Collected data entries

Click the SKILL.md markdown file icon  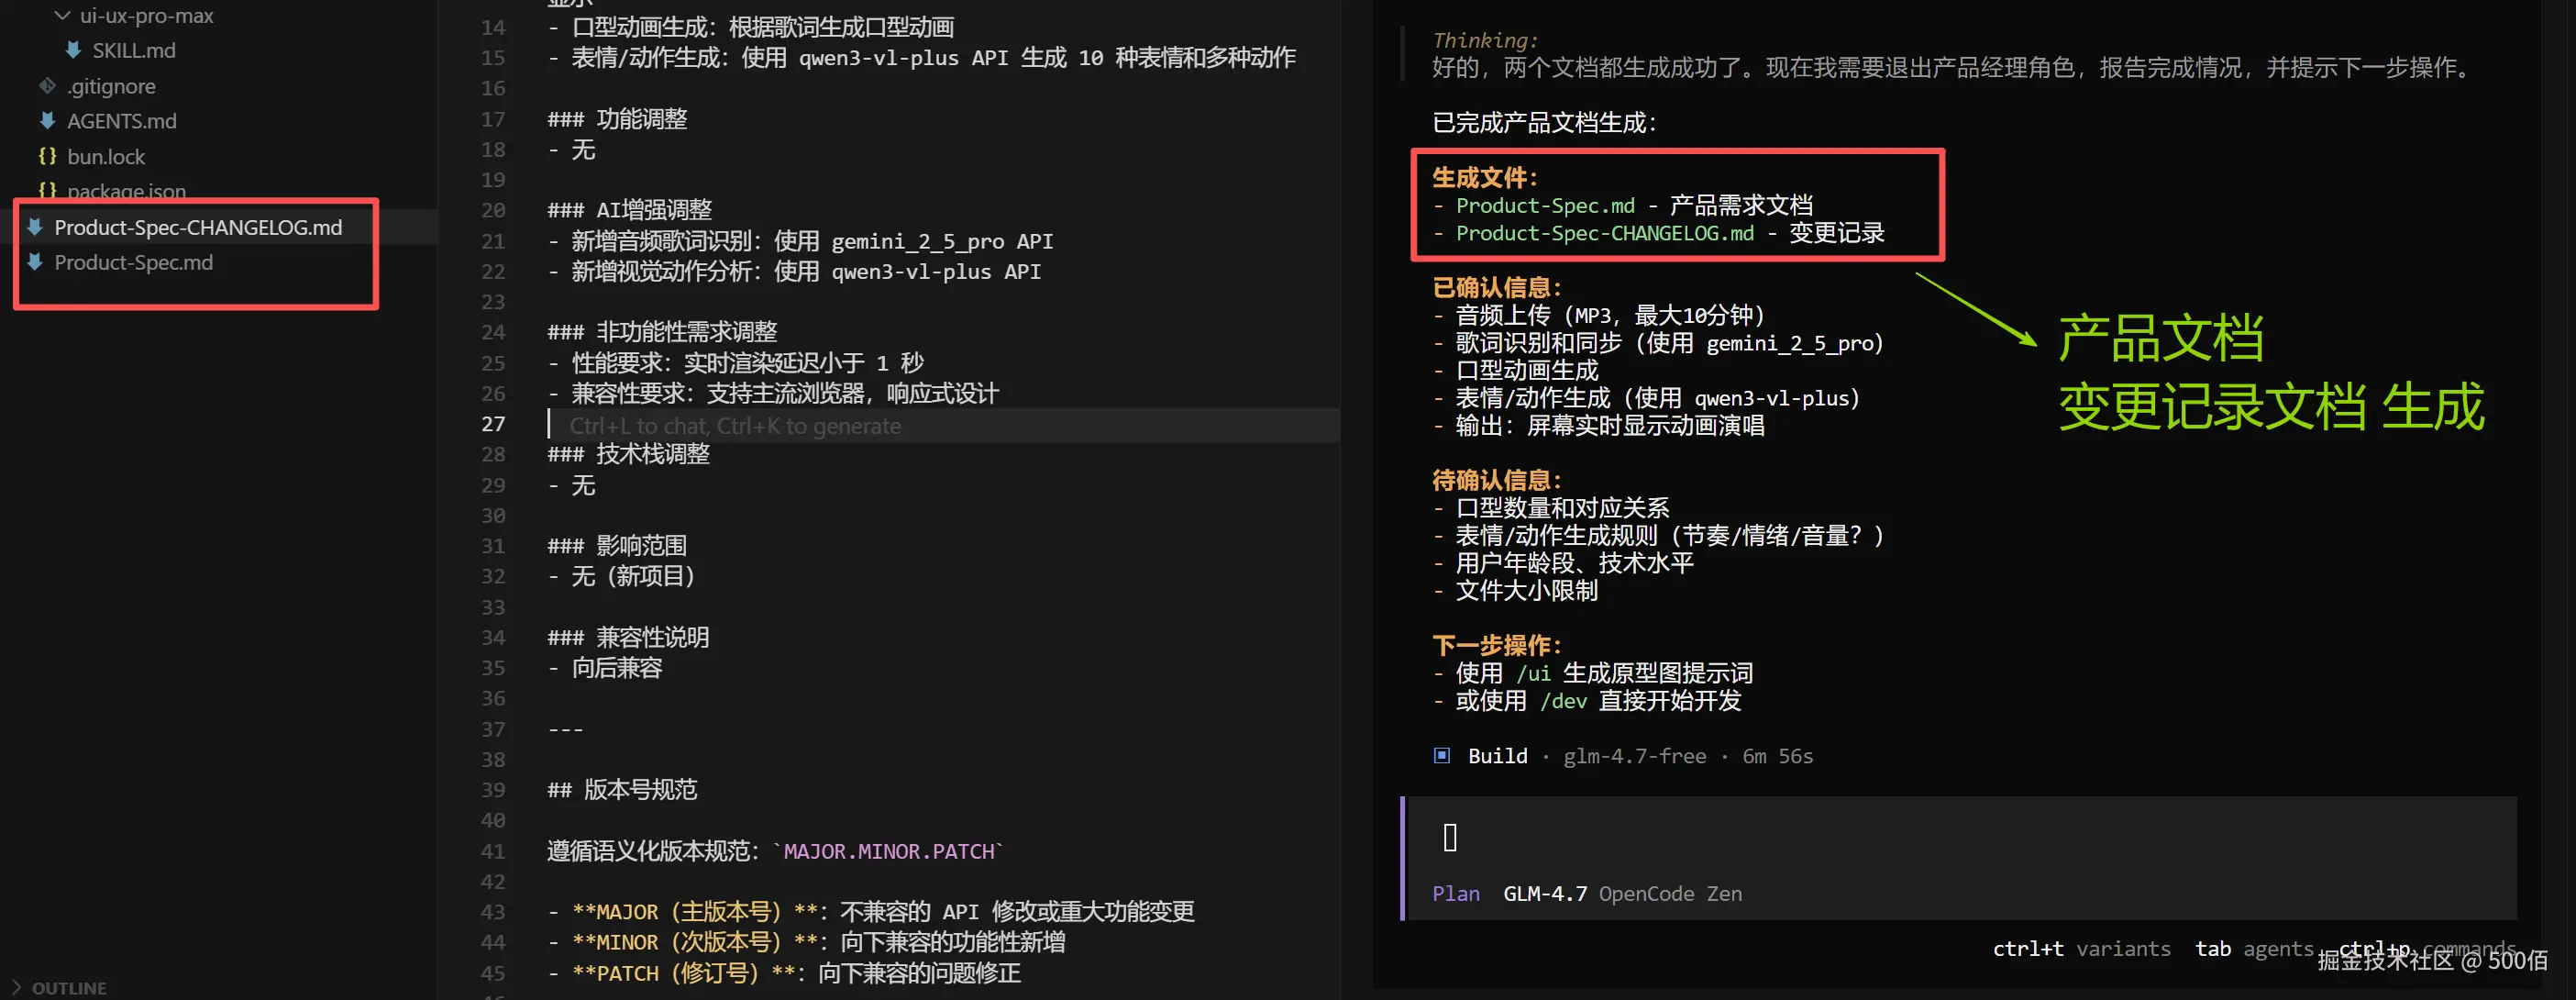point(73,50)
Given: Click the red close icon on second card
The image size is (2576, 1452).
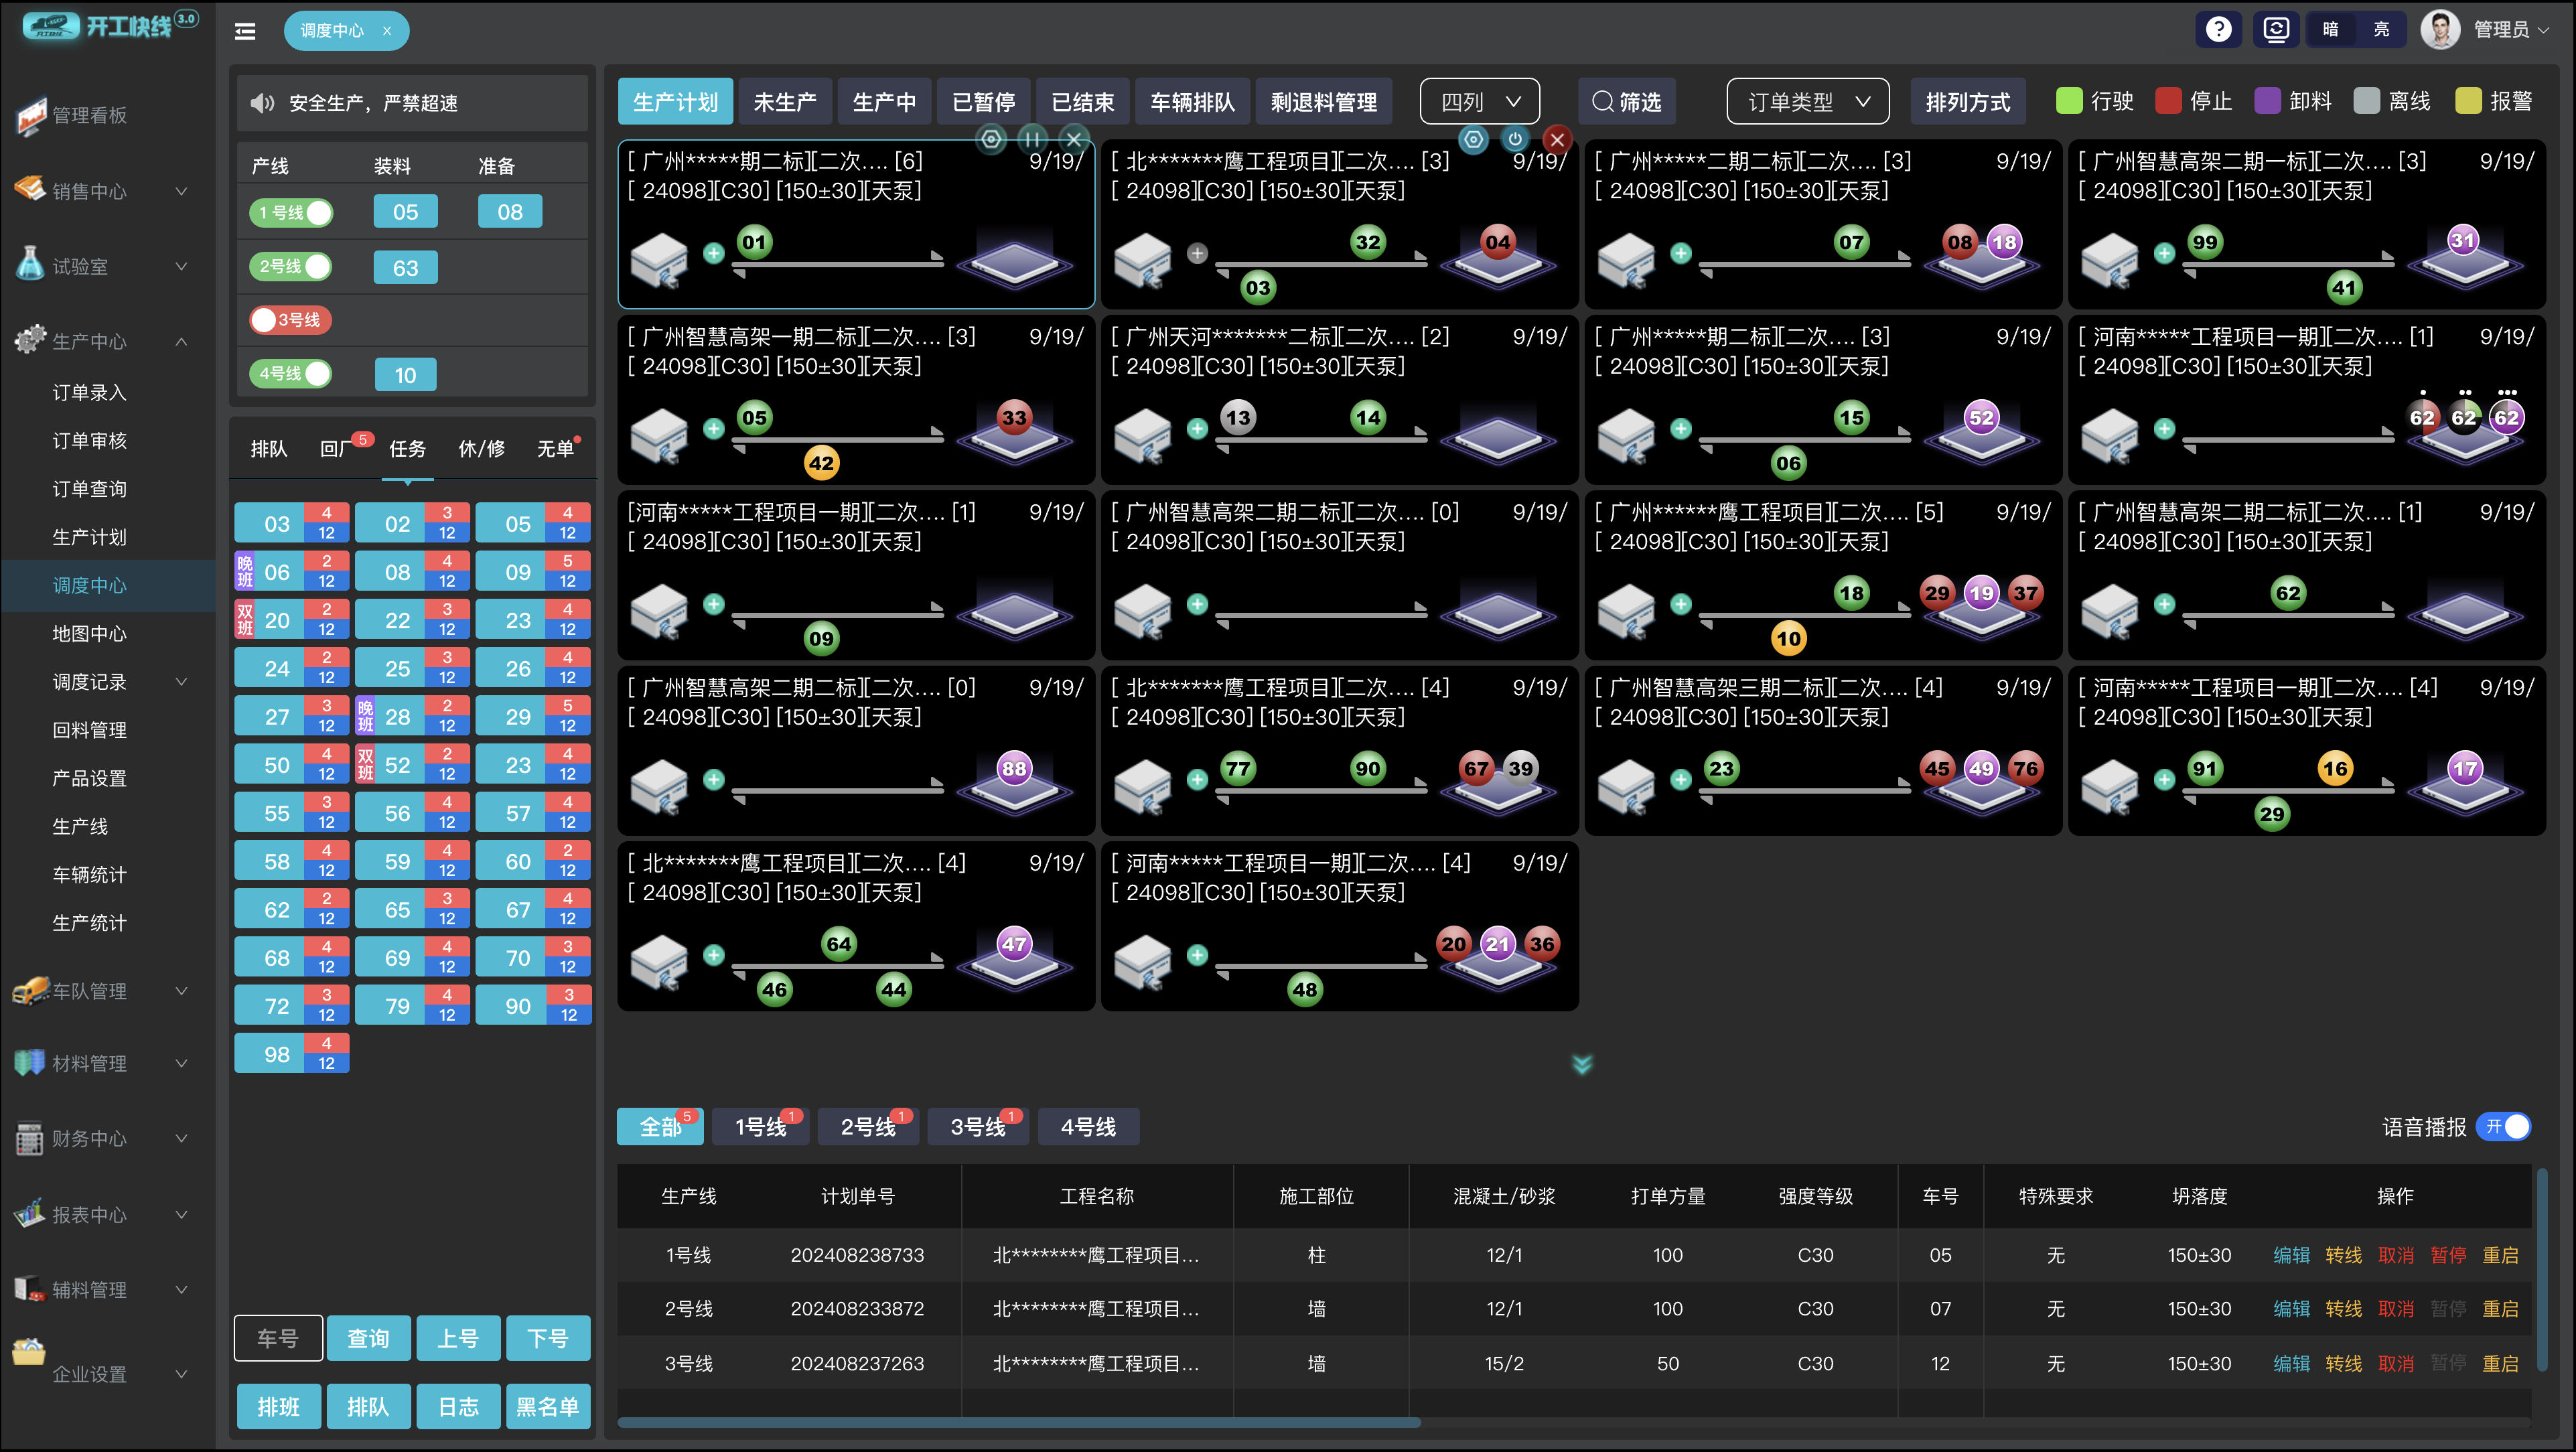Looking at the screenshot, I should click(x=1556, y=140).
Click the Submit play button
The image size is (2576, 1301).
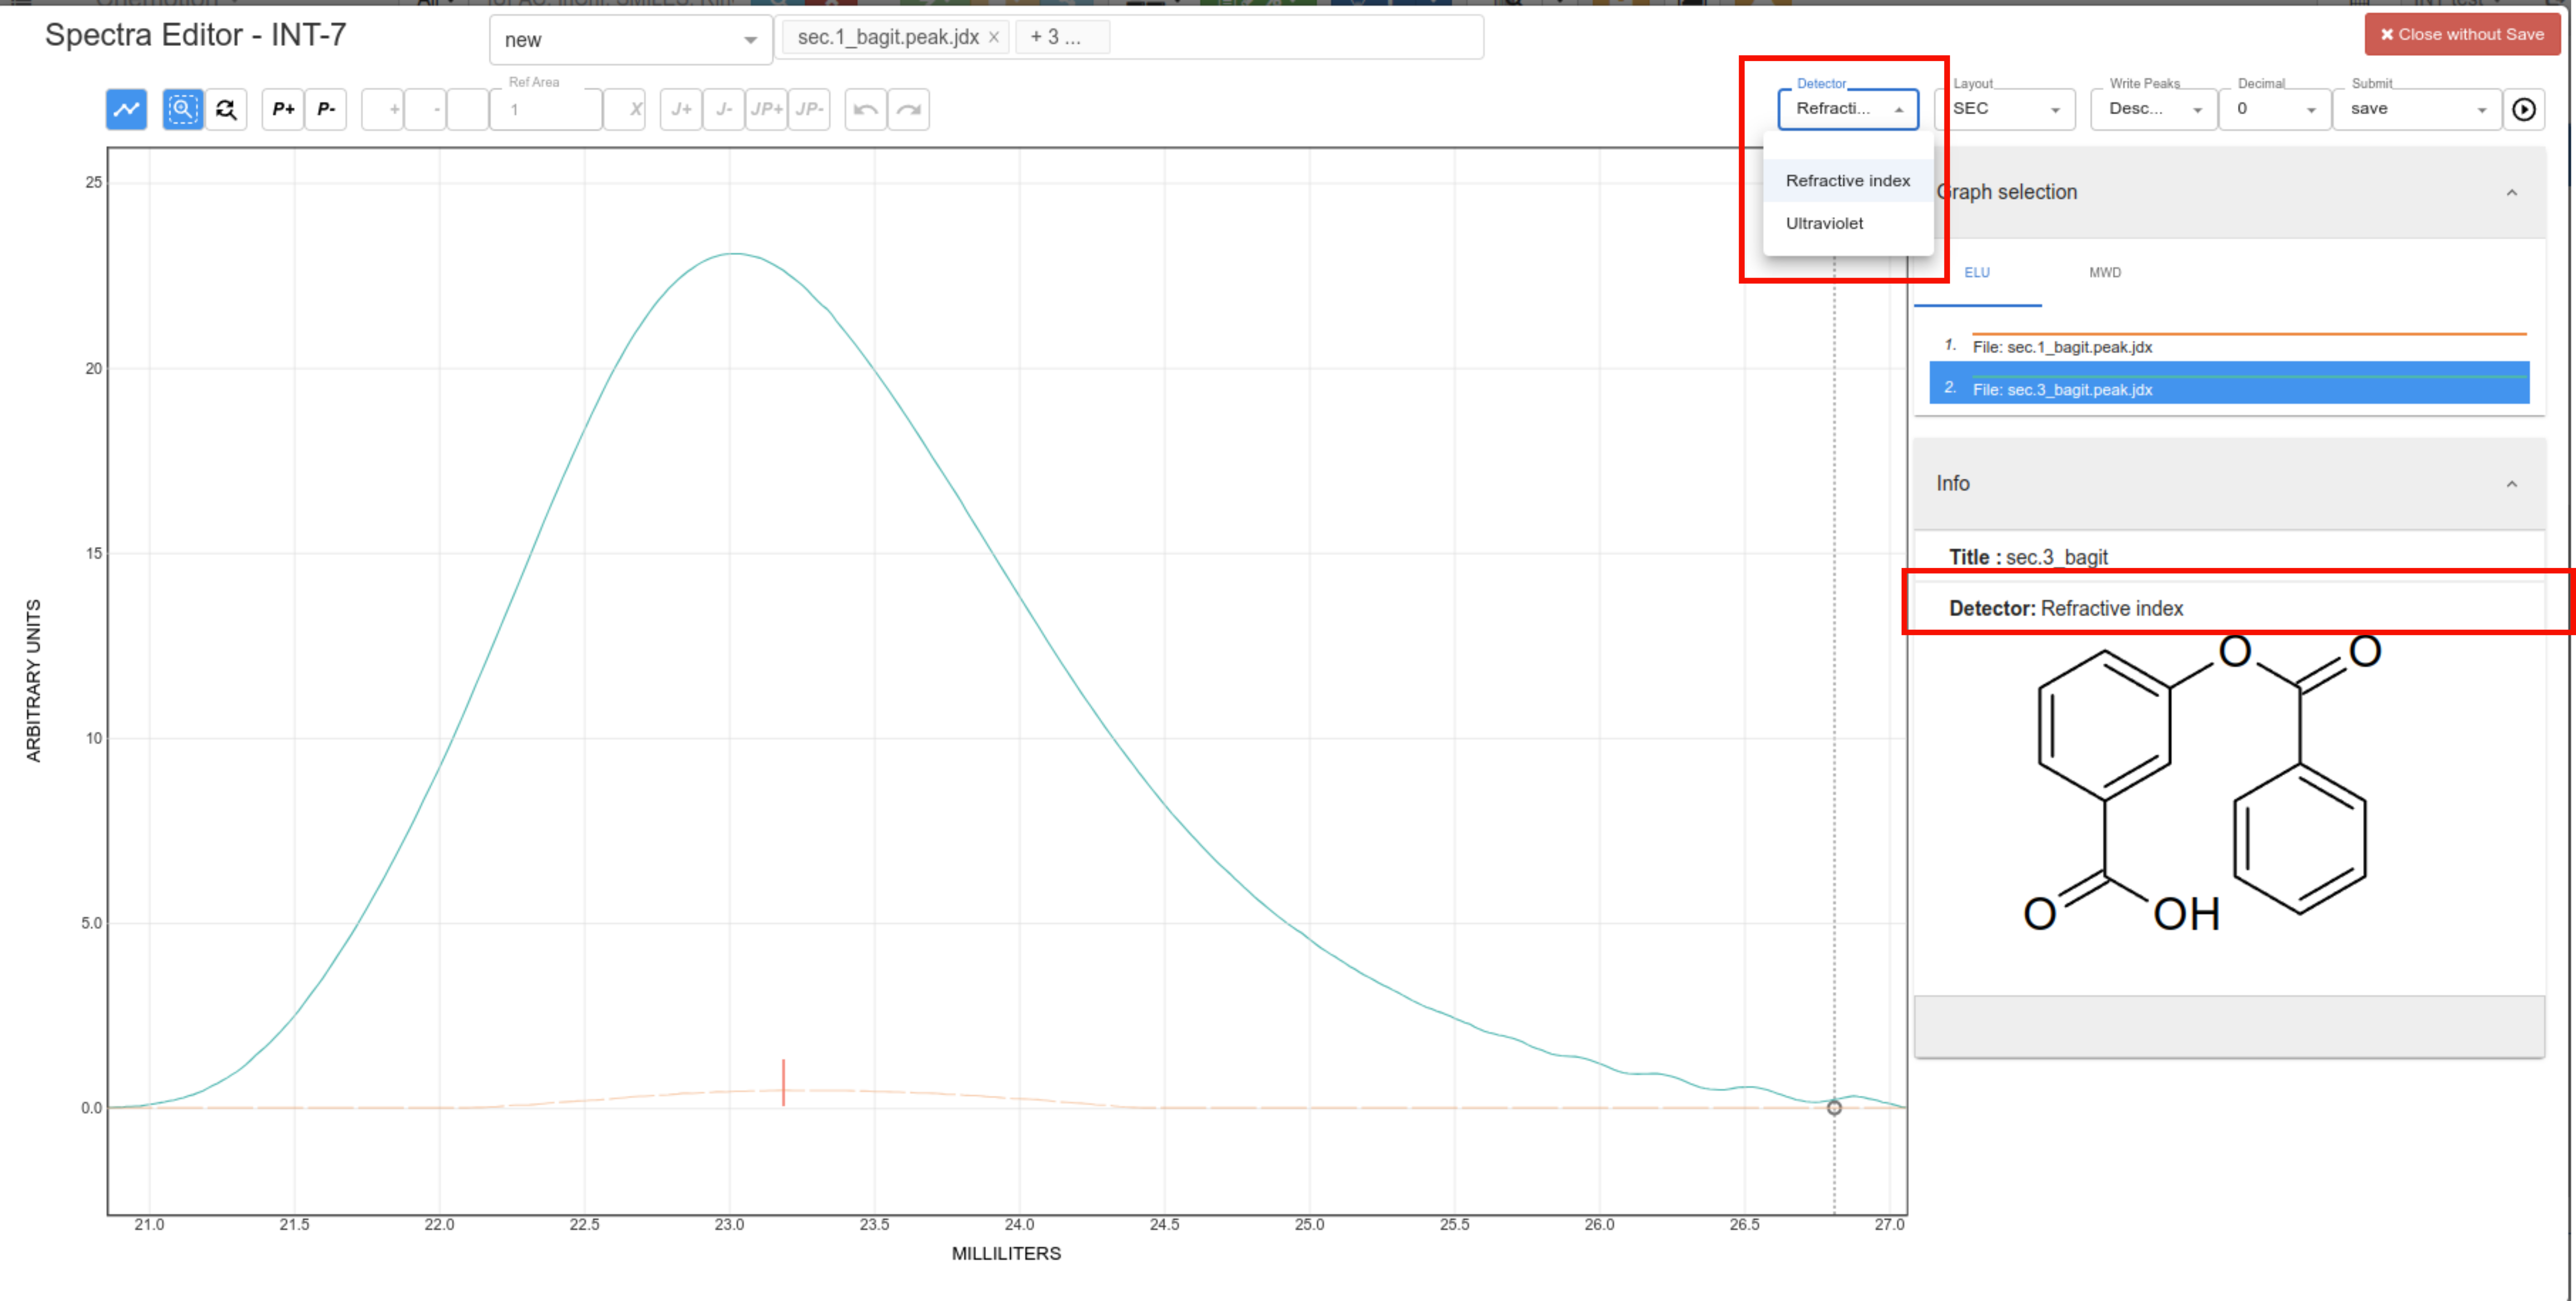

▸ Task to carry out:
Your copy should consist only of the lines from the one containing "Given: Click the" through the last line of the entries above, reproduced exactly, without pictures.

▸ Written answer:
Given: Click the red close icon on second card
The image size is (2576, 1452).
Looking at the screenshot, I should click(x=1556, y=140).
Click the Submit play button
The image size is (2576, 1301).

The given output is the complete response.